Start of Block
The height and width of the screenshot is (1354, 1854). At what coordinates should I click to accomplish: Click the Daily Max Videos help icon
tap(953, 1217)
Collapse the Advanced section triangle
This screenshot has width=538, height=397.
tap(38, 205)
End of Block
In full and verbatim, transcribe the data.

The height and width of the screenshot is (1354, 1854). At what coordinates should I click to accomplish: Click the Daily Max Videos help icon
tap(953, 1217)
Collapse the Advanced section triangle
This screenshot has width=538, height=397.
tap(38, 205)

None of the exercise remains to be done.